As the United States’ longest government shutdown wears on into its fourth week, employees working at 14 Forest Service avalanche centers across the country continue to produce forecasts assessing snowpack stability and hazards associated with winter backcountry travel.

"The Forest Service avalanche centers are open for business and are fully operational," Karl Birkeland, Director of the National Avalanche Center, wrote in an email to POWDER. "This is great because… we are right in the middle of avalanche season."

While the southern border wall stalemate has furloughed scores of public lands employees, closed ranger stations, and limited emergency and rescue operations, a directive from Washington exempted all avalanche forecasting operations from the shutdown.

"Our job is public safety. That makes it an essential service," Mark Staples, Director of the Forest Service Utah Avalanche Center, explains. "The public can count on getting that forecast every day."

Source records
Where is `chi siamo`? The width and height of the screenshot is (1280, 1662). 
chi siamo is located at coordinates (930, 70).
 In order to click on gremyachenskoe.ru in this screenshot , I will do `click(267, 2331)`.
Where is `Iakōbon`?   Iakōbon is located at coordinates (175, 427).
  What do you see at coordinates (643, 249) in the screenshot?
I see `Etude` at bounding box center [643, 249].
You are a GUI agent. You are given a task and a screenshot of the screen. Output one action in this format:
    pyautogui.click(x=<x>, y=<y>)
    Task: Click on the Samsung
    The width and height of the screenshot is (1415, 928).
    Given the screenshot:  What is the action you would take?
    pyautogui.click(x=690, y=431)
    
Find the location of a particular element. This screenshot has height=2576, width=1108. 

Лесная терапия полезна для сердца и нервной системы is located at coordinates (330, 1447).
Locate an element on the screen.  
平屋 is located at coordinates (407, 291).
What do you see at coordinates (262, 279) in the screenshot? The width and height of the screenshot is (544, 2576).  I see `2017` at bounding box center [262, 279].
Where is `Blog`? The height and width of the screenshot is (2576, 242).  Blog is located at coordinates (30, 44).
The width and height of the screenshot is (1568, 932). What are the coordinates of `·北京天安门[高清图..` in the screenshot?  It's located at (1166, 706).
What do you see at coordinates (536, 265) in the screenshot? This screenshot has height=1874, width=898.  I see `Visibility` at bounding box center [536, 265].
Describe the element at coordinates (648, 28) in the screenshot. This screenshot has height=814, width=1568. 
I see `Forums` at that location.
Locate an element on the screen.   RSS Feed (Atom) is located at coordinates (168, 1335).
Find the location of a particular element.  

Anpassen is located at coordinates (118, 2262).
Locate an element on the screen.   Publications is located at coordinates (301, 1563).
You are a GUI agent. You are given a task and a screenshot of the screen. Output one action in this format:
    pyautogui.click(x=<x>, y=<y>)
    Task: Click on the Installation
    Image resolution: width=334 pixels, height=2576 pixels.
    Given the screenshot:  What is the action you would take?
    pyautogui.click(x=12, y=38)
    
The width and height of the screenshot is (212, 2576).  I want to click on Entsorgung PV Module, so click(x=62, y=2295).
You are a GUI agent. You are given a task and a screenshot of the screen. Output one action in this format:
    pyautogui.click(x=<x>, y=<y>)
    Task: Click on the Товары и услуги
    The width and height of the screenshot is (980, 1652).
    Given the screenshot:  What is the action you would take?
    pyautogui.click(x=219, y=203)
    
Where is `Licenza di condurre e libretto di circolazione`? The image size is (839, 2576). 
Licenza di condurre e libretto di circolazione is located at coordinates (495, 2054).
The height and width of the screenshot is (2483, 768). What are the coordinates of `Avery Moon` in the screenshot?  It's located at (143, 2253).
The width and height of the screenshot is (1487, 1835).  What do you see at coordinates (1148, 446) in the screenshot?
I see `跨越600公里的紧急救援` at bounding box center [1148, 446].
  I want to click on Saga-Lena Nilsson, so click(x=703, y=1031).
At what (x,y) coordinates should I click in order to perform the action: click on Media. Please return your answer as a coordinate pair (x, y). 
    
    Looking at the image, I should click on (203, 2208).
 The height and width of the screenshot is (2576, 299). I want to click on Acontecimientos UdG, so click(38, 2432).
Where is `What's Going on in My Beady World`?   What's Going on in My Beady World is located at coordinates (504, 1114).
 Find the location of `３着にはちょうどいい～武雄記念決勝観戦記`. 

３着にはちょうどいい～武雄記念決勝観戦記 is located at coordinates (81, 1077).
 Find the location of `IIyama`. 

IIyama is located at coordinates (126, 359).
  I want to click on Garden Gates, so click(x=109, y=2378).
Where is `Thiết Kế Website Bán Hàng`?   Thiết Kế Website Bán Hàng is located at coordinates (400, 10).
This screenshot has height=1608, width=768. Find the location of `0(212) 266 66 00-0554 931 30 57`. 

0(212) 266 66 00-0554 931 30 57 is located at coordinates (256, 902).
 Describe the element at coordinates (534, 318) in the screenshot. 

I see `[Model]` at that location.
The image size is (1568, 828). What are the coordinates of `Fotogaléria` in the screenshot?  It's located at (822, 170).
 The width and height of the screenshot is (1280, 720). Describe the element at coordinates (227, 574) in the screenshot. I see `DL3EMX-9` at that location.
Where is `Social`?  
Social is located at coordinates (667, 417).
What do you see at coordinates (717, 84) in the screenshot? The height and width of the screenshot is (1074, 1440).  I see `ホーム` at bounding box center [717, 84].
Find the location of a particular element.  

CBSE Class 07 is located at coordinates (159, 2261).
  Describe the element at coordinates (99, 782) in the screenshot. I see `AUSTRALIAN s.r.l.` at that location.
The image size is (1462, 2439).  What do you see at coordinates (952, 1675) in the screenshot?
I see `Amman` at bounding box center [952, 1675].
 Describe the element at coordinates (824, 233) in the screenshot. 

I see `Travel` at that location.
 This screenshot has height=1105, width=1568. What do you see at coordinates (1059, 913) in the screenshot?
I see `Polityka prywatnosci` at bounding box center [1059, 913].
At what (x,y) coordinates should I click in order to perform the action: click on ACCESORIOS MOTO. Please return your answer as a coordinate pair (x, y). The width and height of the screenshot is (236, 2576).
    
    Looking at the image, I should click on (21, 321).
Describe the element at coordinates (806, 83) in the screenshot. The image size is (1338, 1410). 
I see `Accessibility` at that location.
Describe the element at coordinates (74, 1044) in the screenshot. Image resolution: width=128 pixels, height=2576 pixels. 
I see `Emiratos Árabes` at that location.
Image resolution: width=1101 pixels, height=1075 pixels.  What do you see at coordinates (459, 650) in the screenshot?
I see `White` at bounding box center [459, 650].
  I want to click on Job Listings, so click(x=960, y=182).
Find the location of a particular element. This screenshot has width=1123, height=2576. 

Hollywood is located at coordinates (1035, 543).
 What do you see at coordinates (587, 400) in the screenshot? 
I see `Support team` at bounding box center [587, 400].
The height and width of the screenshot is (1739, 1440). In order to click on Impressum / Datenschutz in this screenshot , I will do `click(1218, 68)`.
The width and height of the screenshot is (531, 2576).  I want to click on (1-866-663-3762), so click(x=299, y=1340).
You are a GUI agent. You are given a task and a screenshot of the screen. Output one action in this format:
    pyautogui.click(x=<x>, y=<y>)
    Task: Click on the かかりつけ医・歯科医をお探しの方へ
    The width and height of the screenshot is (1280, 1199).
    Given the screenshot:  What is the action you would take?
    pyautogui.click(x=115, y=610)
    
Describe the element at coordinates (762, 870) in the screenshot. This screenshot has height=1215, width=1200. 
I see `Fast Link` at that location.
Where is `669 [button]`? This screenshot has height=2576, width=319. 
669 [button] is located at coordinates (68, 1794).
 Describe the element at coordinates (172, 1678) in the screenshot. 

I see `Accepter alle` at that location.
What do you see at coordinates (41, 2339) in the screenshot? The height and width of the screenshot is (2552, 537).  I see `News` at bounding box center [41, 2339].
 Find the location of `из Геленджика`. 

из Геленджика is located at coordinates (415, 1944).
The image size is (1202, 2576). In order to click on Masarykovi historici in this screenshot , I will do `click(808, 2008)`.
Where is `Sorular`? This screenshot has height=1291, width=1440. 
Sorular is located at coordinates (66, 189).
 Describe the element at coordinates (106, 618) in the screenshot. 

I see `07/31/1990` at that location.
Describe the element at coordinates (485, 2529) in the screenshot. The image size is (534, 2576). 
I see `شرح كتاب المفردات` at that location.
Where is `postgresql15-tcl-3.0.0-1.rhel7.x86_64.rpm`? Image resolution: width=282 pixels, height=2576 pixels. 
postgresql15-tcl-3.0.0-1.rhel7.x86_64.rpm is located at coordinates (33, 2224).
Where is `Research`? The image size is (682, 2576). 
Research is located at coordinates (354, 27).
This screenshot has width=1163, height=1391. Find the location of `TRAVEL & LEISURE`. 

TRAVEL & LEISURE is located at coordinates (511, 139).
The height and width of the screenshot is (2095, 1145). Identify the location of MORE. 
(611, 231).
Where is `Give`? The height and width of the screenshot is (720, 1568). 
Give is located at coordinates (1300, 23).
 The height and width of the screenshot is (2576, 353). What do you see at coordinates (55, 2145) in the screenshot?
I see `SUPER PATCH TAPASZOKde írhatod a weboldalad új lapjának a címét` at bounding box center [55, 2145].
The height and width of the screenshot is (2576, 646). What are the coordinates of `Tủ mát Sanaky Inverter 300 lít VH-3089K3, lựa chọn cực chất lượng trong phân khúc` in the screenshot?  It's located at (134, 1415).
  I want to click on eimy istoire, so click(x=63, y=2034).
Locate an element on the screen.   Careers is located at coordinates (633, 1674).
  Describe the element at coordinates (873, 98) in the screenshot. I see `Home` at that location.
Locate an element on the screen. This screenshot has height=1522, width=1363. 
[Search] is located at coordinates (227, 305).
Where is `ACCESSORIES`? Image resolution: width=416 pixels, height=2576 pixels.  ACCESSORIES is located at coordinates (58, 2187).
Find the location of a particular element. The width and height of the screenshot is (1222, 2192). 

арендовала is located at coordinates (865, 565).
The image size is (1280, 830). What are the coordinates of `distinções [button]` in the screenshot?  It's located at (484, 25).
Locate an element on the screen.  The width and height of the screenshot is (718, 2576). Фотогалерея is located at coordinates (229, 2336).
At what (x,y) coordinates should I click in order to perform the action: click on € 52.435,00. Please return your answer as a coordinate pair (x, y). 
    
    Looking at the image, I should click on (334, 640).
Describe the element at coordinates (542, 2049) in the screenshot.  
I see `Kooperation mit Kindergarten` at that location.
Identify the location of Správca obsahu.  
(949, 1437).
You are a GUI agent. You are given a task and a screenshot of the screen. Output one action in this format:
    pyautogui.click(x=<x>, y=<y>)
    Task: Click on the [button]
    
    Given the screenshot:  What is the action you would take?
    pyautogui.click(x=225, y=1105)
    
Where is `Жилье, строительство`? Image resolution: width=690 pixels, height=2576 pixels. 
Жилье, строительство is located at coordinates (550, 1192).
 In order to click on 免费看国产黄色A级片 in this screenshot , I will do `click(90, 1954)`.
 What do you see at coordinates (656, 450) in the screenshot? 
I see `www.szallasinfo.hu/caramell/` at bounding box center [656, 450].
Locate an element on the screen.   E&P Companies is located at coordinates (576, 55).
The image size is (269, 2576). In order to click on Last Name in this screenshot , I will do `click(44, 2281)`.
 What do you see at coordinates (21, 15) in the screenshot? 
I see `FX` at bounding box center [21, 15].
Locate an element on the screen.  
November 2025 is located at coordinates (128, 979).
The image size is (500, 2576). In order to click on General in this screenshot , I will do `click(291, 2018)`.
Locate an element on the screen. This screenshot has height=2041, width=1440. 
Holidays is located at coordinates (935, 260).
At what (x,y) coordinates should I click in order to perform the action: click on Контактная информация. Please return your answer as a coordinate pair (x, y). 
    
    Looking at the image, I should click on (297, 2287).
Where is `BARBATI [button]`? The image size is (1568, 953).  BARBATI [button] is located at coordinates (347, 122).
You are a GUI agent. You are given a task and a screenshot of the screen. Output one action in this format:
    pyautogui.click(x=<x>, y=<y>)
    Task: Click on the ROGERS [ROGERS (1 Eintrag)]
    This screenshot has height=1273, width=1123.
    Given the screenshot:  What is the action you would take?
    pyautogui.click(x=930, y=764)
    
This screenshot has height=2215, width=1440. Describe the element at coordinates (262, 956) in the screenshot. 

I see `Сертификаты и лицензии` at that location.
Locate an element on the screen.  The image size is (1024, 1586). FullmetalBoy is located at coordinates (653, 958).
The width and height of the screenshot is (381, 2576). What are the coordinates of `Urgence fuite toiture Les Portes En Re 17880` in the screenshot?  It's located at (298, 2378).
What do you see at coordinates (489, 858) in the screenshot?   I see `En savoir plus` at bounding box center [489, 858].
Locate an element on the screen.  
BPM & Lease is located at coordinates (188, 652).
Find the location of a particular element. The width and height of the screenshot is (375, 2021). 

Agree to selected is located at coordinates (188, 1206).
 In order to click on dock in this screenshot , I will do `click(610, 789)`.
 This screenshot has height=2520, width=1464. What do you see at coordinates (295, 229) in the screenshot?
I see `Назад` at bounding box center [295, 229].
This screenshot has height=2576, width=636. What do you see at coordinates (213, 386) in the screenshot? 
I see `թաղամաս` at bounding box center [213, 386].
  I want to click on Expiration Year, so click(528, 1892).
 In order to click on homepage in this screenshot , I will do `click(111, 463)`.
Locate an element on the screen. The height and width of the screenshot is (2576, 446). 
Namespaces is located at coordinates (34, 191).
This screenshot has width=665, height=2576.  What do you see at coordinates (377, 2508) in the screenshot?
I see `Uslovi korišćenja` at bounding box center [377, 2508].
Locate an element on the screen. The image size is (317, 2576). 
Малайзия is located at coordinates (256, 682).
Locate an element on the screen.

• **What to work on**:
A. Name every effect on public lands operations that the passage on avalanche forecasting during the shutdown attributes to the southern border wall stalemate.
B. Answer these questions about the passage on avalanche forecasting during the shutdown:
(i) How many Forest Service avalanche centers continue to produce forecasts?
(ii) What position does Karl Birkeland hold?
(iii) According to Mark Staples, what makes the avalanche centers' work an essential service?
C. Resume the passage on avalanche forecasting during the shutdown, beginning after its final sentence.

• **Answers for this exercise**:
A.
- Scores of public lands employees were furloughed.
- Ranger stations were closed.
- Emergency and rescue operations were limited.

B.
(i) 14.
(ii) Director of the National Avalanche Center.
(iii) Their job is public safety.

C.
However, avalanche forecasters and professional observers continue to work without pay, daily venturing into avalanche country, with all its inherent risks, to collect snowpack and weather data that informs the forecasts, which are typically published early every morning.

"We are not currently getting paid, but we will when they reopen the government," Doug Chabot, Director of the Gallatin National Forest Avalanche Center, says. "For right now, we're just working a normal schedule, normal hours, and we know the pay is delayed until they pass a budget."

"The friends group is our safety net," Chabot continued, referring to non-profit organizations affiliated with USFS avalanche centers that facilitate fundraising and public education. "They're able to step in [with funding], but we're nowhere near that."

USFS avalanche centers have remained operational during past government shutdowns, and this time around, a growing base of winter backcountry recreationalists underscores the need for an unbroken stream of up-to-date information about changing snowpack conditions. Over the last decade, an average of 27 people per season died in avalanches in the United States, according to the Colorado Avalanche Information Center. This winter has already seen two avalanche deaths, both on January 5, in Colorado and Montana.

Over the past four weeks, visitors to public lands have demonstrated flagrant disregard for priceless natural resources—some, for example, ripping around off-road in Joshua Tree National Park on four-wheelers. Avalanche professionals urgently emphasize that the shutdown does not indicate a green-light for skiers or others exploring in avalanche country.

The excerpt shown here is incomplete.